What needs to be done:
Output every entry verbatim.

** Extracted information follows **

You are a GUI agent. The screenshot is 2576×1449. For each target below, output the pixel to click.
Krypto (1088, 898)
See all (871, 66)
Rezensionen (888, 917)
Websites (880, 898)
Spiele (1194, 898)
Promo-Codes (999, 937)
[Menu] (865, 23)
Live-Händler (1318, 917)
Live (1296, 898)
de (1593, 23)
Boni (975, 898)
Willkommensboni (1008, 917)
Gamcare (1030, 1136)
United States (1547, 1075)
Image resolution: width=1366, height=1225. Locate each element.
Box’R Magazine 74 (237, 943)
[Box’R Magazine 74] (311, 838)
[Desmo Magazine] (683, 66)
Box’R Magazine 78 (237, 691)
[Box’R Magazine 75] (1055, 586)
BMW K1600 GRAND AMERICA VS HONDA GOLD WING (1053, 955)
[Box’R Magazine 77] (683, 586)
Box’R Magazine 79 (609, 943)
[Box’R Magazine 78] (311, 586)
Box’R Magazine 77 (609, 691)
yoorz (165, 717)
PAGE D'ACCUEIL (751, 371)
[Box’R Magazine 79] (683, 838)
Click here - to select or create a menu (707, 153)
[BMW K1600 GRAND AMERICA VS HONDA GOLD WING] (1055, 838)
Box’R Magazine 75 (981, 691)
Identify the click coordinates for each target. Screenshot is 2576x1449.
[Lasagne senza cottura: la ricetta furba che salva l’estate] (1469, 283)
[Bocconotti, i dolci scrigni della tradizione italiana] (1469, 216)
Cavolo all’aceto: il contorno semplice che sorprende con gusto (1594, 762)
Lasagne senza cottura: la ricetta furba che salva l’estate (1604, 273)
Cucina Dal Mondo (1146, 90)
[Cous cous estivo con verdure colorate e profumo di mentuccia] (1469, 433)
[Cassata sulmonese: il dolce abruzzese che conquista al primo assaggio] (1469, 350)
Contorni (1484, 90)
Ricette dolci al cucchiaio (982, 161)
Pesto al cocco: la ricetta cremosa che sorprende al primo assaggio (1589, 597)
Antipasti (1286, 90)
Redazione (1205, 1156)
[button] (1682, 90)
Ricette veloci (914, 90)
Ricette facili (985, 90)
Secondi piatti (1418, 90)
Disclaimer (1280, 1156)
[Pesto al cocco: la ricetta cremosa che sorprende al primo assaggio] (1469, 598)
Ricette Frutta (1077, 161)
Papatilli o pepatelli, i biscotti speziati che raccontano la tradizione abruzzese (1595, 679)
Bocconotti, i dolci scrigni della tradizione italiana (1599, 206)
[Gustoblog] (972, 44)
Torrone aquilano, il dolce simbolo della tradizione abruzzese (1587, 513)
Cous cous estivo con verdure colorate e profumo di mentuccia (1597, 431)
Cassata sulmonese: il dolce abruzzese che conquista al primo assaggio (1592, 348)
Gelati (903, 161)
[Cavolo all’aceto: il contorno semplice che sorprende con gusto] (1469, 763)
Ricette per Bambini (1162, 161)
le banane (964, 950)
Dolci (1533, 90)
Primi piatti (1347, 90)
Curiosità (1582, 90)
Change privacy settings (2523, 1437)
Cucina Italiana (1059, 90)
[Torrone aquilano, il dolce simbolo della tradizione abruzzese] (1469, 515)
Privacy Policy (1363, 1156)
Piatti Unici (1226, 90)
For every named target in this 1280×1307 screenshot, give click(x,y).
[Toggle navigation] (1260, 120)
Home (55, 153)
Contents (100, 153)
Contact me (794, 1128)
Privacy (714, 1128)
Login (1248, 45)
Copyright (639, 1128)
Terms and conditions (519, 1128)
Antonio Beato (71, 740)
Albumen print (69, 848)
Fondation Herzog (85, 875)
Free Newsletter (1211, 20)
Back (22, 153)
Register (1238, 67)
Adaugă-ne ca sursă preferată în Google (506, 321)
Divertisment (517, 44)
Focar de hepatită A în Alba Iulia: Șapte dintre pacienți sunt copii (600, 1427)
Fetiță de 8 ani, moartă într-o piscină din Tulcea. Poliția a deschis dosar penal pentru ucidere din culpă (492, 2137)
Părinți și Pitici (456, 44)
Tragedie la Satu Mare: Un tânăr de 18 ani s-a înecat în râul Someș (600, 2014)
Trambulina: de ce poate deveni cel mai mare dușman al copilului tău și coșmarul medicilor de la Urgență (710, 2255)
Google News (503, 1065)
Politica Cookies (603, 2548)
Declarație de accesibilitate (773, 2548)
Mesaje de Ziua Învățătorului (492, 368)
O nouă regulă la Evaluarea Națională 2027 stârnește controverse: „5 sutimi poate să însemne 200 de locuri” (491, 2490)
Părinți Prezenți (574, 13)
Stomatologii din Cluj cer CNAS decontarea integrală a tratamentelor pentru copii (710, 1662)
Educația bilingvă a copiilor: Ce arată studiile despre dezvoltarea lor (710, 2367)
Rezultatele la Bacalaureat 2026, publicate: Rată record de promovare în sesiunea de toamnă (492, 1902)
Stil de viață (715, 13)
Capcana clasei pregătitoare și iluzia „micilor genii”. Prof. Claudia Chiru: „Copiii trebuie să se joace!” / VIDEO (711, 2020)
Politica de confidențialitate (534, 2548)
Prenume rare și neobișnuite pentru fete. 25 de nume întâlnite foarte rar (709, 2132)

** End of Extracted information **

Written reply:
You are a GUI agent. The screenshot is 2576×1449. For each target below, output the pixel to click.
Krypto (1088, 898)
See all (871, 66)
Rezensionen (888, 917)
Websites (880, 898)
Spiele (1194, 898)
Promo-Codes (999, 937)
[Menu] (865, 23)
Live-Händler (1318, 917)
Live (1296, 898)
de (1593, 23)
Boni (975, 898)
Willkommensboni (1008, 917)
Gamcare (1030, 1136)
United States (1547, 1075)
Image resolution: width=1366, height=1225. Locate each element.
Box’R Magazine 74 (237, 943)
[Box’R Magazine 74] (311, 838)
[Desmo Magazine] (683, 66)
Box’R Magazine 78 (237, 691)
[Box’R Magazine 75] (1055, 586)
BMW K1600 GRAND AMERICA VS HONDA GOLD WING (1053, 955)
[Box’R Magazine 77] (683, 586)
Box’R Magazine 79 (609, 943)
[Box’R Magazine 78] (311, 586)
Box’R Magazine 77 (609, 691)
yoorz (165, 717)
PAGE D'ACCUEIL (751, 371)
[Box’R Magazine 79] (683, 838)
Click here - to select or create a menu (707, 153)
[BMW K1600 GRAND AMERICA VS HONDA GOLD WING] (1055, 838)
Box’R Magazine 75 (981, 691)
Identify the click coordinates for each target. Screenshot is 2576x1449.
[Lasagne senza cottura: la ricetta furba che salva l’estate] (1469, 283)
[Bocconotti, i dolci scrigni della tradizione italiana] (1469, 216)
Cavolo all’aceto: il contorno semplice che sorprende con gusto (1594, 762)
Lasagne senza cottura: la ricetta furba che salva l’estate (1604, 273)
Cucina Dal Mondo (1146, 90)
[Cous cous estivo con verdure colorate e profumo di mentuccia] (1469, 433)
[Cassata sulmonese: il dolce abruzzese che conquista al primo assaggio] (1469, 350)
Contorni (1484, 90)
Ricette dolci al cucchiaio (982, 161)
Pesto al cocco: la ricetta cremosa che sorprende al primo assaggio (1589, 597)
Antipasti (1286, 90)
Redazione (1205, 1156)
[button] (1682, 90)
Ricette veloci (914, 90)
Ricette facili (985, 90)
Secondi piatti (1418, 90)
Disclaimer (1280, 1156)
[Pesto al cocco: la ricetta cremosa che sorprende al primo assaggio] (1469, 598)
Ricette Frutta (1077, 161)
Papatilli o pepatelli, i biscotti speziati che raccontano la tradizione abruzzese (1595, 679)
Bocconotti, i dolci scrigni della tradizione italiana (1599, 206)
[Gustoblog] (972, 44)
Torrone aquilano, il dolce simbolo della tradizione abruzzese (1587, 513)
Cous cous estivo con verdure colorate e profumo di mentuccia (1597, 431)
Cassata sulmonese: il dolce abruzzese che conquista al primo assaggio (1592, 348)
Gelati (903, 161)
[Cavolo all’aceto: il contorno semplice che sorprende con gusto] (1469, 763)
Ricette per Bambini (1162, 161)
le banane (964, 950)
Dolci (1533, 90)
Primi piatti (1347, 90)
Curiosità (1582, 90)
Change privacy settings (2523, 1437)
Cucina Italiana (1059, 90)
[Torrone aquilano, il dolce simbolo della tradizione abruzzese] (1469, 515)
Privacy Policy (1363, 1156)
Piatti Unici (1226, 90)
For every named target in this 1280×1307 screenshot, give click(x,y).
[Toggle navigation] (1260, 120)
Home (55, 153)
Contents (100, 153)
Contact me (794, 1128)
Privacy (714, 1128)
Login (1248, 45)
Copyright (639, 1128)
Terms and conditions (519, 1128)
Antonio Beato (71, 740)
Albumen print (69, 848)
Fondation Herzog (85, 875)
Free Newsletter (1211, 20)
Back (22, 153)
Register (1238, 67)
Adaugă-ne ca sursă preferată în Google (506, 321)
Divertisment (517, 44)
Focar de hepatită A în Alba Iulia: Șapte dintre pacienți sunt copii (600, 1427)
Fetiță de 8 ani, moartă într-o piscină din Tulcea. Poliția a deschis dosar penal pentru ucidere din culpă (492, 2137)
Părinți și Pitici (456, 44)
Tragedie la Satu Mare: Un tânăr de 18 ani s-a înecat în râul Someș (600, 2014)
Trambulina: de ce poate deveni cel mai mare dușman al copilului tău și coșmarul medicilor de la Urgență (710, 2255)
Google News (503, 1065)
Politica Cookies (603, 2548)
Declarație de accesibilitate (773, 2548)
Mesaje de Ziua Învățătorului (492, 368)
O nouă regulă la Evaluarea Națională 2027 stârnește controverse: „5 sutimi poate să însemne 200 de locuri” (491, 2490)
Părinți Prezenți (574, 13)
Stomatologii din Cluj cer CNAS decontarea integrală a tratamentelor pentru copii (710, 1662)
Educația bilingvă a copiilor: Ce arată studiile despre dezvoltarea lor (710, 2367)
Rezultatele la Bacalaureat 2026, publicate: Rată record de promovare în sesiunea de toamnă (492, 1902)
Stil de viață (715, 13)
Capcana clasei pregătitoare și iluzia „micilor genii”. Prof. Claudia Chiru: „Copiii trebuie să se joace!” / VIDEO (711, 2020)
Politica de confidențialitate (534, 2548)
Prenume rare și neobișnuite pentru fete. 25 de nume întâlnite foarte rar (709, 2132)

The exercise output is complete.